Thursday, October 28, 2010

In Memory of BFF Sheila Rice



I met Sheila at the library. She always told me - where all good people are. Somehow she ended up in my car one day. And my life has been forever changed and fulfilled. There are so many instances and days and memories that keep flooding back to me – so I have a few I would like to share, some of my favorites.
Sheila was a storyteller and mostly she talked about her sons and their wives and their children and their children all the time. As you know, she loved all of you. And her stories made us know you too. She knew how to have a whole life – friends, family, interests. And mostly she told stories of Larry and because of that, we all love him so. Sheila loved being a deacon at Brighton Presbyterian. She liked visiting and talking to people. They just need a story and to laugh she would tell me. And she loved the children and the babies. Always the babies.
It was not long after we met that Sheila and I discovered that we both like to read and write and drink lots of coffee. I had never met anyone so well read in my life. We would talk about books and pass them back and forth. When I talked about starting a writers group, she told me she was the 1st on board. And she definitely was. She added the sparkle, the focus and the needed distractions. We decided on venues for everything by where the coffee was best. If there was not any coffee, she threatened to leave. Someone always seemed to find a cup after that.
She loved this city and everything that was happening.
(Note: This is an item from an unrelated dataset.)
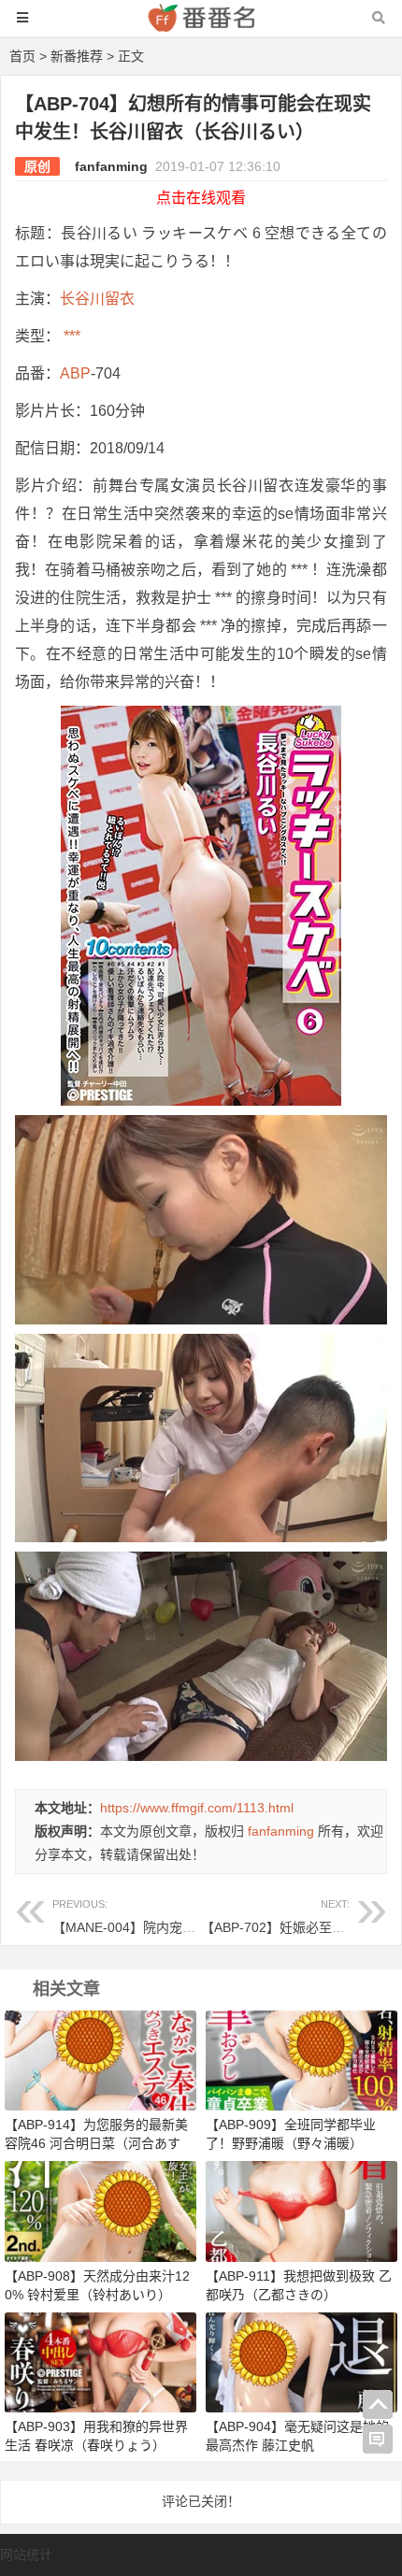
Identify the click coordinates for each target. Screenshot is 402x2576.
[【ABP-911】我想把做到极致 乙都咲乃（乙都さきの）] (301, 2210)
She always encouraged others to come to the library and hang out and to go to the events. We went to many together. We watched movies, learned things and laughed always laughed.
One day Sheila heard of an injustice on the women's side of the county jail. She asked me to take her there. We had barely walked in and people already knew her and came up to talk. One officer came up. She shmoozed him. Sheila asked him about, his wife, his kids, laughed, told a funny story from the past and then he asked what brought her there. Sheila mentioned the problem. When she got done the officer started to explain, and said, - You don't understand..and Sheila answered with, - no I don't and either will the people that read the newspaper article. The problem was solved by that evening.
Then there was the declining bus schedule. That was not the “type” the city was trying to draw, she was told. The Type, answered Sheila, and she explained how her life and the life of her children were enriched by being able to use the bus system. The gentleman listened and answered with – I am ashamed, Mrs. Rice. She quickly retorted with – I do not want you to be ashamed, I want you to fix the bus schedule. That's how Sheila was – to the point, but making you smile. The bus schedule never properly got changed and I was blessed with becoming a regular driver for Sheila.
Some days when Sheila and I were together everything we said and heard were song cues. We sang often and loud. We became like a well rehearsed Vaudeville act. We sang and told jokes at Tai Chi and in restaurants and in the car and at the library. She knew how to make a celebration out of anything. If the day was boring, she told the waitress it was her birthday and we got desert and sang. It was forever before I figured out when her birthday really was.
I have a big hole in my heart – but it is so filled with memories. And I am more of a person because Sheila loved me and I love her. Not often do you find someone who will sing with you in a restaurant well after the waitress has kind of asked you not to. But I was blessed enough to be a part of her life to the end. A gift beyond measure. So if you see me singing loudly in a restaurant, as I am drinking coffee – please join in the chorus with Sheila and me.
June 27, 1936 - October 5, 2010

1 comment:

My crazy life said...

Because of you I too gained a friend in Sheila. Thank you for sharing her with me. I will miss her.